In fuel cars, the transmission is crucial for converting the engine’s power into suitable power to control the car’s speed. The major difference between electric cars and fuel cars is their power source, and electric cars don’t need a transmission to achieve extremely fast acceleration, surpassing many fuel cars. But why don't electric cars need this important component that has been essential in fuel cars for over a century?
To answer this, let’s first understand why fuel cars need a transmission.
The torque range directly output by the engine is relatively small, whereas starting the car or driving uphill requires high torque, and high-speed driving requires lower torque. If the engine’s power were used directly to drive the car, it would be difficult to achieve starting, uphill driving, or high-speed travel. Additionally, reversing the car also requires a transmission.
So why can the transmission adjust the engine’s torque and speed? This involves the principles of gears and levers. A transmission contains multiple gears of different sizes. By combining these gears in various ways, the transmission can adjust the engine’s torque and speed. Low torque can be converted into high speed, and low speed can be converted into high torque.
The transmission's functions can be summarized into three main points:
1. Changing the transmission ratio: Increasing the range of torque and speed for the drive wheels.
2. Enabling reverse driving: Allowing the car to move backward while the engine direction remains unchanged.
3. Using neutral gear: Interrupting power transmission from the engine, allowing it to start and idle.
Electric cars have a completely different power output method compared to fuel cars. Their power comes from batteries, and their output is provided by a DC permanent magnet synchronous motor, which has strong acceleration power. Like a sprinter, it has explosive acceleration from start, with speeds usually reaching over 10.000 RPM. As you press the accelerator, the higher the current input, the greater the motor's torque, increasing the speed purely through high RPMs.

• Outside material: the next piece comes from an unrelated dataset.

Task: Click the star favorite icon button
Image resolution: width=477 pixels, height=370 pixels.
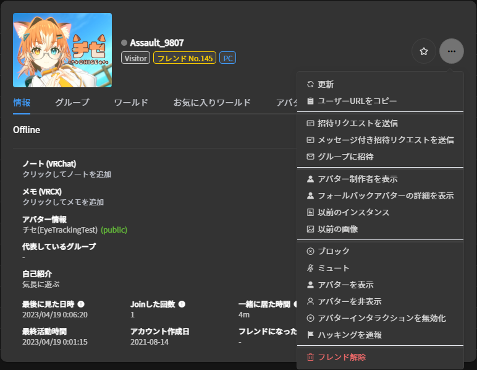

The motor’s torque increases with speed, eliminating the need for a transmission. This significantly improves the efficiency of converting electrical energy into kinetic energy. Omitting the transmission saves on complex mechanical structures and reduces unnecessary energy loss. Another feature of motors is that, at constant voltage and current, higher speed means lower torque, maximizing motor efficiency. Hence, at a given power input, the motor will automatically maintain the most efficient way to output power.
Electric cars can reverse by having the controller reverse the motor. Unlike fuel cars, pressing the accelerator while the car is in reverse gear will have no effect while moving forward; the car must stop before the reverse gear can be engaged. This is because the controller has a signal for motor direction; if the motor reverses suddenly while moving forward, the controller enters a protective state.
By controlling the current input to the motor, electric cars can control the motor speed and thus the car’s speed, eliminating the need for a transmission. This not only avoids impacting normal driving but also reduces unnecessary energy consumption. Therefore, the motor’s functionality is simpler and more powerful than an internal combustion engine, making transmissions unnecessary for electric cars.